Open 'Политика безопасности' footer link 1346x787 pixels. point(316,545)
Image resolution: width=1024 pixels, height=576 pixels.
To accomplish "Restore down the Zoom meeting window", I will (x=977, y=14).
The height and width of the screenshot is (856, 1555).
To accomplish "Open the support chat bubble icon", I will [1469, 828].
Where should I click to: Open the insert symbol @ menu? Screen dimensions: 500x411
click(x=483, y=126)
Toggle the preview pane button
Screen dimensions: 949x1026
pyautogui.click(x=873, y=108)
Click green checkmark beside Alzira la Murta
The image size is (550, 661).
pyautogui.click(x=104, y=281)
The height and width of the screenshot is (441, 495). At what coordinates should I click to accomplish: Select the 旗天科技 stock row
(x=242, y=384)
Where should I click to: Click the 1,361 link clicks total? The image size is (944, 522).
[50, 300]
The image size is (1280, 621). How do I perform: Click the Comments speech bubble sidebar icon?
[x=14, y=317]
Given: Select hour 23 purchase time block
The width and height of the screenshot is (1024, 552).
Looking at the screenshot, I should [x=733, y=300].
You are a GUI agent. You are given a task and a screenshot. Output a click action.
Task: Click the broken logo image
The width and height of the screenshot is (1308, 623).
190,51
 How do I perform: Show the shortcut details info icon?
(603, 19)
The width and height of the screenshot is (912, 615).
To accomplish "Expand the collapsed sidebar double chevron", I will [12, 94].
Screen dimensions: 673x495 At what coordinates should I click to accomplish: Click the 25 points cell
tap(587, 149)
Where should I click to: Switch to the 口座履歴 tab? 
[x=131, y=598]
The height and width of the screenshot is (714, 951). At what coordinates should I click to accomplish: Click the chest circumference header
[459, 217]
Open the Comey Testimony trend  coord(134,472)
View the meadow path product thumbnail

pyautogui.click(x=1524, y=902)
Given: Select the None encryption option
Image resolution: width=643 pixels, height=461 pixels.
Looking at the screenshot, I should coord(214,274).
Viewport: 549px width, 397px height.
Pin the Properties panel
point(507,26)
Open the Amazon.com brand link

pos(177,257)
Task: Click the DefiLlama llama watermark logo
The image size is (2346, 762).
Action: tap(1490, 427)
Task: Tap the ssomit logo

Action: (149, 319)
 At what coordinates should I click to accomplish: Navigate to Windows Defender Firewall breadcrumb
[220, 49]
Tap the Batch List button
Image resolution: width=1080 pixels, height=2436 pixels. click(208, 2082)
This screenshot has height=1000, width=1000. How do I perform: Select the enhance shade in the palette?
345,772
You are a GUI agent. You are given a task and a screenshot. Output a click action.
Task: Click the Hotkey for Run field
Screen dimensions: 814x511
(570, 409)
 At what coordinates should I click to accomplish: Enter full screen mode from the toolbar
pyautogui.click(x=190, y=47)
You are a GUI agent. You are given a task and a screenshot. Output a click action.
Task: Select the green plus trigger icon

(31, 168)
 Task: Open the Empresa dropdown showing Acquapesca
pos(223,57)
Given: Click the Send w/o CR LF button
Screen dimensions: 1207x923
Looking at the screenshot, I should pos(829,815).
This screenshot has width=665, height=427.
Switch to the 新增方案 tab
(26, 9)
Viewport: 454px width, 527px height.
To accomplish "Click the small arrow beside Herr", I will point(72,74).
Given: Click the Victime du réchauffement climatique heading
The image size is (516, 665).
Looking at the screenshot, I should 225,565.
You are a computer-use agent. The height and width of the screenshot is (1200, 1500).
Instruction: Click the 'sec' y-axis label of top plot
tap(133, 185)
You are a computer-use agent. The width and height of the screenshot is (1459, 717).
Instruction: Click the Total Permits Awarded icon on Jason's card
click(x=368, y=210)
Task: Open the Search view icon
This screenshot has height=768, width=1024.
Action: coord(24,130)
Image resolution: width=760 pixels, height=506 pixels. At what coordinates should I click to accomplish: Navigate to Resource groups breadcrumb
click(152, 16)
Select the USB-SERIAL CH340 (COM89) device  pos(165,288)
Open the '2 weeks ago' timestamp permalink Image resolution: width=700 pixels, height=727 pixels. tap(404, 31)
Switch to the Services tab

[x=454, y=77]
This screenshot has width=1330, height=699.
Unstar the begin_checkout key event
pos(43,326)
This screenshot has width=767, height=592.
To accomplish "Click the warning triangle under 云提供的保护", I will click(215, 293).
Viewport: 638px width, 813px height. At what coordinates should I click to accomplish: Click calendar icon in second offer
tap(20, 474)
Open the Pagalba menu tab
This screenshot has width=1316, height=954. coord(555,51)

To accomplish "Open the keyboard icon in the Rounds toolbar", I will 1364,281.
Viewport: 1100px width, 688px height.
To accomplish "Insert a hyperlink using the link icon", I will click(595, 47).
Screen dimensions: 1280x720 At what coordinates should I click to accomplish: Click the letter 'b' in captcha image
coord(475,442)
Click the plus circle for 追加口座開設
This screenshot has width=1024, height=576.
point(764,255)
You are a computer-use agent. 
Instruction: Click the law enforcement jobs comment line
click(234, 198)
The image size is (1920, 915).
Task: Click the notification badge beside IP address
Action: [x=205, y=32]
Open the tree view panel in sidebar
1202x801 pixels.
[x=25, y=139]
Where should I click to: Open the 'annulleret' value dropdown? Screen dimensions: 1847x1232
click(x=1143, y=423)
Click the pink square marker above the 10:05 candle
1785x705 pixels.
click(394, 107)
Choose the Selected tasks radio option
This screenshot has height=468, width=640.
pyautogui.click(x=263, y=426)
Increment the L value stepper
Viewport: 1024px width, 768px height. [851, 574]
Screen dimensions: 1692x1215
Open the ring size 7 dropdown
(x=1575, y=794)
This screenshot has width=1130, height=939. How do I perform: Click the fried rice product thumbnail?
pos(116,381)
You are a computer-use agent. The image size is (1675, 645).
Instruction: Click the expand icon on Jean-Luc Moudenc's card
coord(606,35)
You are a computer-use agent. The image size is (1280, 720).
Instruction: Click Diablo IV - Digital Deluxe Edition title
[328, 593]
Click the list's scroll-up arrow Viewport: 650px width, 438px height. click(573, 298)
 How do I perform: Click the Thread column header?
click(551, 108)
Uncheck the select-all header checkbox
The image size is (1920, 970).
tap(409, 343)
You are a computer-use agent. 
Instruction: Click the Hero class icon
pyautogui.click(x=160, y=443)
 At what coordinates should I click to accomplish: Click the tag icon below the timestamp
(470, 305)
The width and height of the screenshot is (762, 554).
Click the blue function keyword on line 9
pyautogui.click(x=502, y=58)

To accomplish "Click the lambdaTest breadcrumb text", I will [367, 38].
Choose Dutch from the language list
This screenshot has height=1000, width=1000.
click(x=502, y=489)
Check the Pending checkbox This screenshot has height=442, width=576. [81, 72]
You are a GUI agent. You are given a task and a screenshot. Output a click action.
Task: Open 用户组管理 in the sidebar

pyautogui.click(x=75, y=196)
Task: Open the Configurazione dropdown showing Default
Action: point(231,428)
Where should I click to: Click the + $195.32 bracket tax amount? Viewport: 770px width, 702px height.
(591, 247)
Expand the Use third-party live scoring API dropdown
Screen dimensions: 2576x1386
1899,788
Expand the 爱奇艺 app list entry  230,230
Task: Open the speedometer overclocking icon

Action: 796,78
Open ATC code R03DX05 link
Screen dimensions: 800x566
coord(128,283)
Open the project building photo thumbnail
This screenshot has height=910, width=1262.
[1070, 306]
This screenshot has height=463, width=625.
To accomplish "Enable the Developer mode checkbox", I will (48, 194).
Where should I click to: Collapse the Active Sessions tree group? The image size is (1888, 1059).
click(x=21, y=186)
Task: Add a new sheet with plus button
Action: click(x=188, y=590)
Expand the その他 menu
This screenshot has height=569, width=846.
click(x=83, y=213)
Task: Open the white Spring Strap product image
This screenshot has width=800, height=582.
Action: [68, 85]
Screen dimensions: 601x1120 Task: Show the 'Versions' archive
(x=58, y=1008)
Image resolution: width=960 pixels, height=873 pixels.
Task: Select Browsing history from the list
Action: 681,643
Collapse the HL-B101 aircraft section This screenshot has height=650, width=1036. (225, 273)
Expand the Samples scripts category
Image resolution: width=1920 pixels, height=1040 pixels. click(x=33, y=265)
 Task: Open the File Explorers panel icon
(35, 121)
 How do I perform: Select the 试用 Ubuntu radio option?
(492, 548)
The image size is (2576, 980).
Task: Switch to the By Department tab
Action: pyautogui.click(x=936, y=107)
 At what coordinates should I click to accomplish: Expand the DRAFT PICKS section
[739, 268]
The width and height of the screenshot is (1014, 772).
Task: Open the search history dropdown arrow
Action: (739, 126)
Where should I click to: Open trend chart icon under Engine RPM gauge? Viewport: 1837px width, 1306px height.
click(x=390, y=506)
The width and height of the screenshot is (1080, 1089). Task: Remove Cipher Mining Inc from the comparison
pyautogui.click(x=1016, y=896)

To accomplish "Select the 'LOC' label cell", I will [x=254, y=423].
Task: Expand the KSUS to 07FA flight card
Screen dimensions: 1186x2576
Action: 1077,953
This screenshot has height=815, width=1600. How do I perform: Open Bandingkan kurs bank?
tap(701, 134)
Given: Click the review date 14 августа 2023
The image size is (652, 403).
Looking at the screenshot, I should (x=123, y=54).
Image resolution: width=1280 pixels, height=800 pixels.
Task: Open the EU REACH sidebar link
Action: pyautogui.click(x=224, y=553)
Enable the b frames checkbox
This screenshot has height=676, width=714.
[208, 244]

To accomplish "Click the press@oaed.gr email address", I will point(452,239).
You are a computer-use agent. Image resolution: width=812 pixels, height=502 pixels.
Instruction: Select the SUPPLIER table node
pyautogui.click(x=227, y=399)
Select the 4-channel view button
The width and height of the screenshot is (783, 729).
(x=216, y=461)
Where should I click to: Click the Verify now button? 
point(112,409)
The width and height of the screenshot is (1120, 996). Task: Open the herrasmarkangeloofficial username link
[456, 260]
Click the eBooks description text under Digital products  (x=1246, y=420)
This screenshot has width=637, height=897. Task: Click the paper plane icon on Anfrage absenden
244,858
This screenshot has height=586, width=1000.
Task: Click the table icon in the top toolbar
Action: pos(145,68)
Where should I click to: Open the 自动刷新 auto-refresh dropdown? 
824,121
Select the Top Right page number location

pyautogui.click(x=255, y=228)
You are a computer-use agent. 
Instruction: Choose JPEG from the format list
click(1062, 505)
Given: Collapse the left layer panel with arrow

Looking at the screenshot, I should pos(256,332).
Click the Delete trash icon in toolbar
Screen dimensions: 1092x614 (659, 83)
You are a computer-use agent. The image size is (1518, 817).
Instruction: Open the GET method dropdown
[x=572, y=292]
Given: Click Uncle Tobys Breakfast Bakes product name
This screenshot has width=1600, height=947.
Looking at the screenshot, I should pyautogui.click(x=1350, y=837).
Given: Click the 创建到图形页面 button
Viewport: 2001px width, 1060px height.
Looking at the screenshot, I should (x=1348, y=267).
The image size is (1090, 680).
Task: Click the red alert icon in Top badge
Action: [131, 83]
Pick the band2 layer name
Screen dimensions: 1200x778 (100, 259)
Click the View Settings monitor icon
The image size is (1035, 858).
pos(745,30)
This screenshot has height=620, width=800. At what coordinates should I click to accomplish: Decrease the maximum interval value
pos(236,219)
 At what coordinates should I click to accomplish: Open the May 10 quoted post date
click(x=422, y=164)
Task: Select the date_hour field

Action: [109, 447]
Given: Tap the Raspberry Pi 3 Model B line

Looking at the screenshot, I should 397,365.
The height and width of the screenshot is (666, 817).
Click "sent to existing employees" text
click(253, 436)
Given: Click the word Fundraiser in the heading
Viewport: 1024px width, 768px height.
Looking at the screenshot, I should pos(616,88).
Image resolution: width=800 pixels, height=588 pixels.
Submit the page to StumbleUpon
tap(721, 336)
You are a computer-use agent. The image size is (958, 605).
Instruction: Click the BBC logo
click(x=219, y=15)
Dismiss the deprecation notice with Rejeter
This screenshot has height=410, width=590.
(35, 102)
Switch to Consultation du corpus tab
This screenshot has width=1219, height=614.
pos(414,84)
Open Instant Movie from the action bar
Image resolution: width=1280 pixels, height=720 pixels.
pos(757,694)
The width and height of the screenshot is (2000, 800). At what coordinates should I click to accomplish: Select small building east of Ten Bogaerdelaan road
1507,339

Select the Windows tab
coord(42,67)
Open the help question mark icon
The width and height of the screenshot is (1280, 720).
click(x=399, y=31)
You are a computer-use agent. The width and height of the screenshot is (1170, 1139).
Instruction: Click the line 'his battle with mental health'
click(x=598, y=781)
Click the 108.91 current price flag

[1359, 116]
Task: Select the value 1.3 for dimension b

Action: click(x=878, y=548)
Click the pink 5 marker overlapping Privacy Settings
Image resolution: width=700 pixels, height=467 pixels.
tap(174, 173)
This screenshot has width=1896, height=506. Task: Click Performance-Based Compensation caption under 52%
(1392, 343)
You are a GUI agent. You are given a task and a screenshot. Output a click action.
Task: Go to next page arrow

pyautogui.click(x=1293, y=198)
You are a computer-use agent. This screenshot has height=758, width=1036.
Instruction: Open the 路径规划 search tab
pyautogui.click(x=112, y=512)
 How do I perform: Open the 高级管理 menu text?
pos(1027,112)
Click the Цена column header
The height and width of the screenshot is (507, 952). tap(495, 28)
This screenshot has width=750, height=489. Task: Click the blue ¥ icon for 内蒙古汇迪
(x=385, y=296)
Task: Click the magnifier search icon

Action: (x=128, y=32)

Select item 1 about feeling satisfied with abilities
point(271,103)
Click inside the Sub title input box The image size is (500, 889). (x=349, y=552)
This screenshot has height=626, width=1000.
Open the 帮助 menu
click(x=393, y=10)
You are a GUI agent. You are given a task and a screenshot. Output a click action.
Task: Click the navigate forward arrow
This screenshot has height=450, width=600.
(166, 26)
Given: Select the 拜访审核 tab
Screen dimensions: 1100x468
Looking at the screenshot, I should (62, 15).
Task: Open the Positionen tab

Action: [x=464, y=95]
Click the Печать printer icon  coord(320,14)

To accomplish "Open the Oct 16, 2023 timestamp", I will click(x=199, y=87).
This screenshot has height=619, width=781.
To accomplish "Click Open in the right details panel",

◆ ◆ ◆ ◆

The expected answer is every line above in which the word "Settings" appears.

Click the View Settings monitor icon
Click the pink 5 marker overlapping Privacy Settings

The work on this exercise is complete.